Set exercise →
Reproduce the lines below word for word, starting with the line that contains "Task: Select the" and ending after the line that contains "Looking at the screenshot, I should point(314,65).". Leave the pictures out of your copy.

[Word and element location records]
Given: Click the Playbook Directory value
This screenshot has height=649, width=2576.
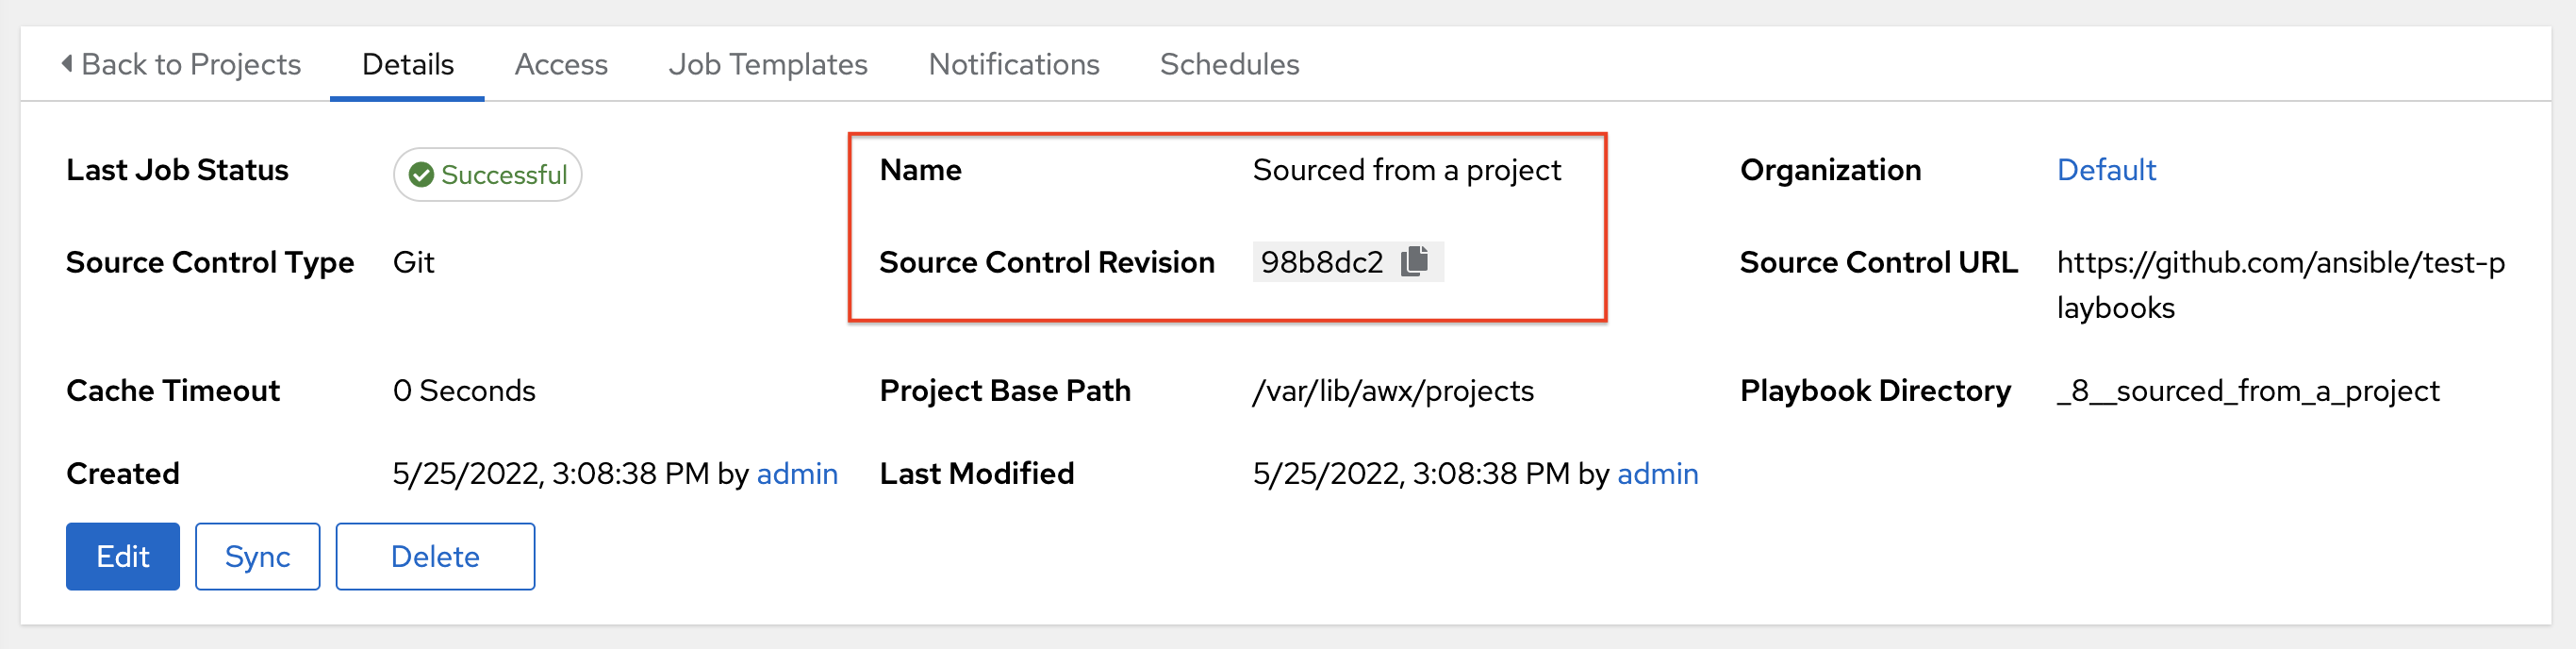Looking at the screenshot, I should 2246,391.
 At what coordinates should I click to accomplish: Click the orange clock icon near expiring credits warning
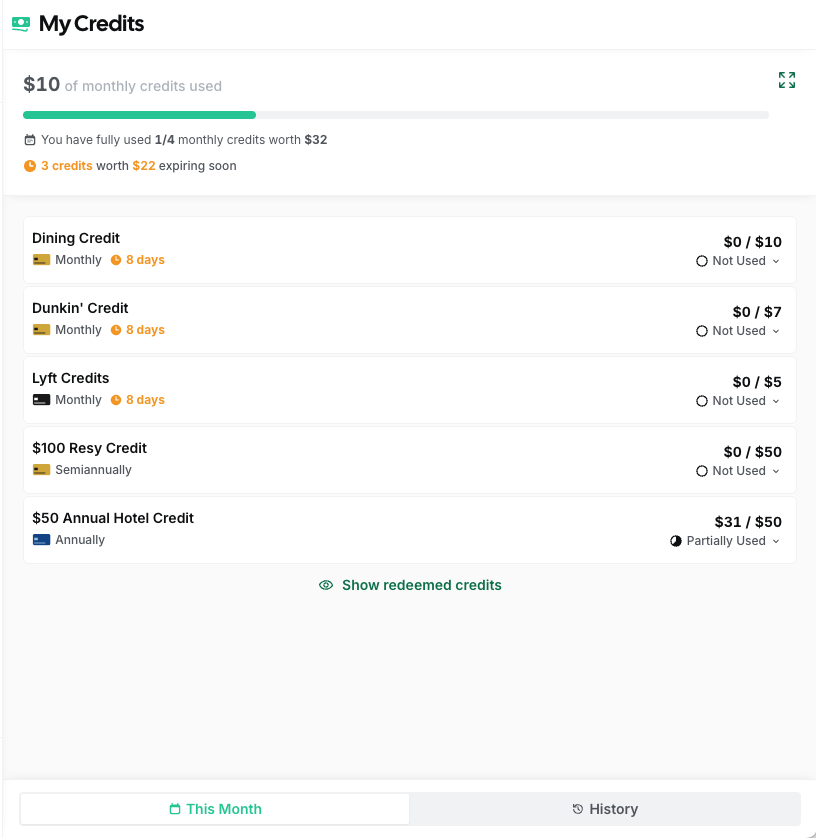click(29, 166)
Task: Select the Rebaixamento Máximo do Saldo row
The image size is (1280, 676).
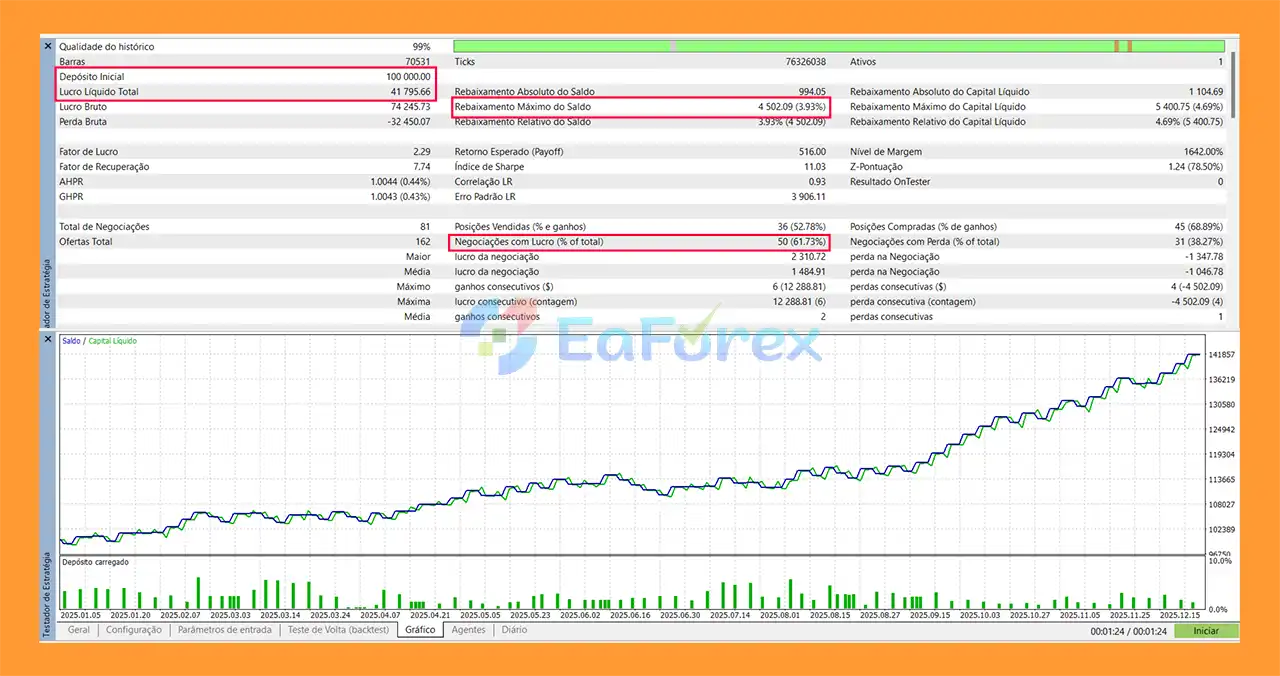Action: point(640,107)
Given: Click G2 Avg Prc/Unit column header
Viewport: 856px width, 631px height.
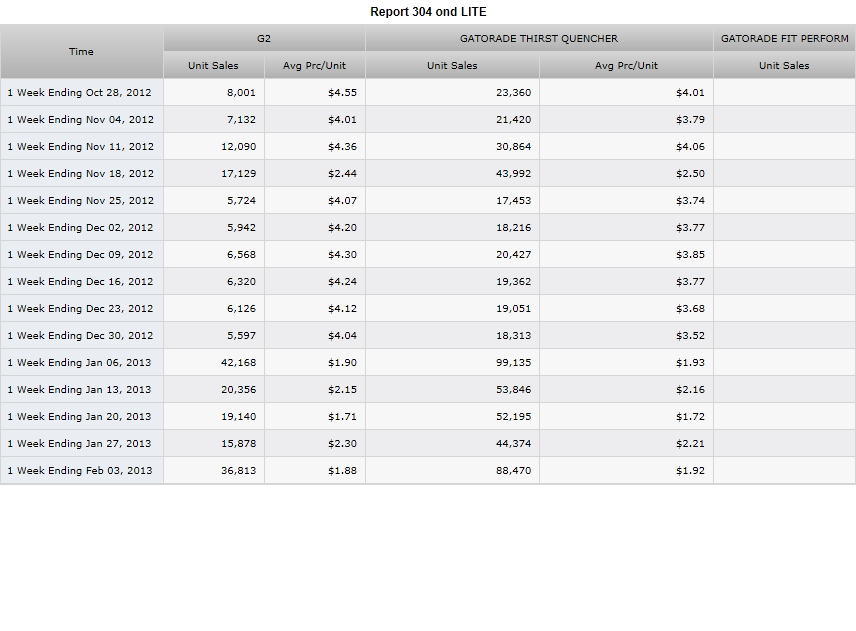Looking at the screenshot, I should point(314,65).
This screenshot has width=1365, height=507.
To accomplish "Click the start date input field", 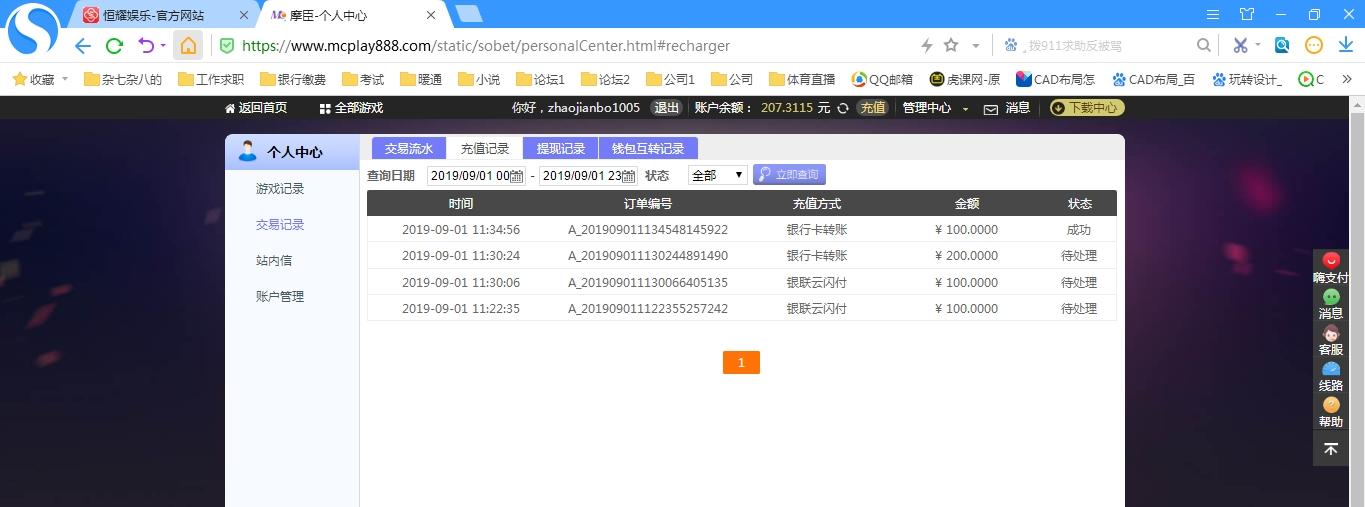I will [x=468, y=176].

Written answer →
Task: Select the Rebaixamento Máximo do Saldo row
The image size is (1280, 676).
Action: point(640,107)
Given: Click G2 Avg Prc/Unit column header
Viewport: 856px width, 631px height.
Looking at the screenshot, I should point(314,65).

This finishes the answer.